WORK INSTRUCTION A
Translate this sentence from the forum thread on funeral wishes into Spanish: "It is hard to have to arrange things after the shock of a sudden death."
WORK INSTRUCTION B
In the forum thread on funeral wishes, rename "restaurant" as "cafe" and write out the passage starting with "Sorry for your" and going on through "even a picnic?".

GIVEN TEXT
Segment Open

Sorry for your loss. If you think about you are honouring the man and his beliefs by doing what's best for the living. I wouldn't feel guilt about that.

Coconutter24 · 27/08/2024 12:46

“Is it awful to go against the wishes of the dead?” Not in this case no.

Not to sound harsh but like your dad believed…. “once you're gone you're gone, funerals are for the living and we should do what feels right for us.”
You tried to do what he asked and were unable so now just do what the family agrees best

MagpiePi · 27/08/2024 13:02

Maybe you could have an unattended cremation and then a private gathering of close family somewhere that was special to your Dad, a restaurant or pub or even a picnic?

It is hard to have to arrange things after the shock of a sudden death.

Ariela · 27/08/2024 14:30

I would go for cremation. After research I believe bodies are cremated after they've been used anyway.

One thing you could consider is donating money to the medical organisation. There may be people who would like to contribute, perhaps friends of his, or family friends. After my friend's father died, the family donated a smallish (think hundreds not tens of thousands) sum of money to an educational organisation he was involved with for over 50 years. They were very grateful and came up with a lovely idea as to how the funds could be of use in helping the renovation of a part of one of their buildings - there's now a plaque detailing who he was, how long he was involved there, and mentions the bequest and what it paid for, so all who pass through can read all about him, which I think is lovely.

Segment Closed

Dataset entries

Segment Open

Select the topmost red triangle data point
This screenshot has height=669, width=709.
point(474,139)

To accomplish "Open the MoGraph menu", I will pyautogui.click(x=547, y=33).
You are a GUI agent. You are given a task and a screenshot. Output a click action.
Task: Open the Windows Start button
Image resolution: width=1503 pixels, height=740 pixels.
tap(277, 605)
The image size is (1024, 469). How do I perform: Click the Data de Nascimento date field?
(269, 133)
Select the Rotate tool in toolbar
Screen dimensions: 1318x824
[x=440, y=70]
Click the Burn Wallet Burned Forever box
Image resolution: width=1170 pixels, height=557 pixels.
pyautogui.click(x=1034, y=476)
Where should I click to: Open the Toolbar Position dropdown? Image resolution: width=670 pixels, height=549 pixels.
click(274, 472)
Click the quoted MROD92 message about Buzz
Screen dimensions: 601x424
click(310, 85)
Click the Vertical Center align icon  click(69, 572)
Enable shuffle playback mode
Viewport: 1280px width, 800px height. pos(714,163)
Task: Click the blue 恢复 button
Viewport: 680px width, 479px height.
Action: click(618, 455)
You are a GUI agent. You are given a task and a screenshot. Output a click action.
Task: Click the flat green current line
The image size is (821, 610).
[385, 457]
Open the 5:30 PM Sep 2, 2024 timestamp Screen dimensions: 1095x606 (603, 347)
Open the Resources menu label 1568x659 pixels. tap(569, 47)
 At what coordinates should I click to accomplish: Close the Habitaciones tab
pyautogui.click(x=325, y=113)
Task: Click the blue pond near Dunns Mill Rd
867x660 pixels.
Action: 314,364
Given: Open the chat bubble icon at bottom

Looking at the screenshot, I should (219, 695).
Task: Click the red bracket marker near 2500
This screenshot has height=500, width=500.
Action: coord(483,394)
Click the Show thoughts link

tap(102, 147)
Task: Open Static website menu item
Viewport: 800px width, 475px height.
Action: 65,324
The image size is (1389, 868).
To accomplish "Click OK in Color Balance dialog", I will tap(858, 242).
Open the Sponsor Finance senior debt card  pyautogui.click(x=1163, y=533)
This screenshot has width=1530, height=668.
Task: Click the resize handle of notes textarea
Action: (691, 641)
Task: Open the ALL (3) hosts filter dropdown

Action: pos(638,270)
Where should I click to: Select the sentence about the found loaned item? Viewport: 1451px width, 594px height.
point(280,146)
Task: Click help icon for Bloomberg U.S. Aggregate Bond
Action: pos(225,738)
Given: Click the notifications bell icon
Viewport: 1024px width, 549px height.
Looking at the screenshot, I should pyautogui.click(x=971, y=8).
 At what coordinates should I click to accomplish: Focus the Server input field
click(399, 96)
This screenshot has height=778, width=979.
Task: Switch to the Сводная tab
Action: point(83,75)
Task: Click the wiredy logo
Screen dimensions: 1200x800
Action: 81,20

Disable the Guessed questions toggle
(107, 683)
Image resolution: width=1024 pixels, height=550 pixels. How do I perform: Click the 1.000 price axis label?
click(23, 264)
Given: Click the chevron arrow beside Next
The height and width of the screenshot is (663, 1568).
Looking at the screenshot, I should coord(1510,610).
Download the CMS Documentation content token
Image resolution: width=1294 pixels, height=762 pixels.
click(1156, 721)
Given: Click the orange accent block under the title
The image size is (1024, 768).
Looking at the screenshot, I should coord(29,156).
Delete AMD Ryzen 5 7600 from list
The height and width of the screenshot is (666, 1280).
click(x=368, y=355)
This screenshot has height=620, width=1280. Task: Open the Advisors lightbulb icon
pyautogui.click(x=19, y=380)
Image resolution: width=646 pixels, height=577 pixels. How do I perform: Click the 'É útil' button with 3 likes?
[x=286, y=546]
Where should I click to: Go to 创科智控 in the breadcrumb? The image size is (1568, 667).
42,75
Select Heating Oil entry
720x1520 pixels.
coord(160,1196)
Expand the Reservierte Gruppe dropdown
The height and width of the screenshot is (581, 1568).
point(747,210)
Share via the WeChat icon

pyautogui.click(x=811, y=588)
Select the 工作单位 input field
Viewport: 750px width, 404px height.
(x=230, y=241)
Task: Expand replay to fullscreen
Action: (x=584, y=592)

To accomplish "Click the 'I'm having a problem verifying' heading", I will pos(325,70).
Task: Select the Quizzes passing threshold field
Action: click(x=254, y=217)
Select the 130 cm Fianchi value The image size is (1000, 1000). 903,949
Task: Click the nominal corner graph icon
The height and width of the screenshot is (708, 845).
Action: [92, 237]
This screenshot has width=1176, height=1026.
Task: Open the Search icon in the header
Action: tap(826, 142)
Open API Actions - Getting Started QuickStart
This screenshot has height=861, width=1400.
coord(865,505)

Segment Closed

SOLUTION A
Es difícil tener que organizar las cosas después del impacto de una muerte repentina.

SOLUTION B
Sorry for your loss. If you think about you are honouring the man and his beliefs by doing what's best for the living. I wouldn't feel guilt about that.

Coconutter24 · 27/08/2024 12:46

“Is it awful to go against the wishes of the dead?” Not in this case no.

Not to sound harsh but like your dad believed…. “once you're gone you're gone, funerals are for the living and we should do what feels right for us.”
You tried to do what he asked and were unable so now just do what the family agrees best

MagpiePi · 27/08/2024 13:02

Maybe you could have an unattended cremation and then a private gathering of close family somewhere that was special to your Dad, a cafe or pub or even a picnic?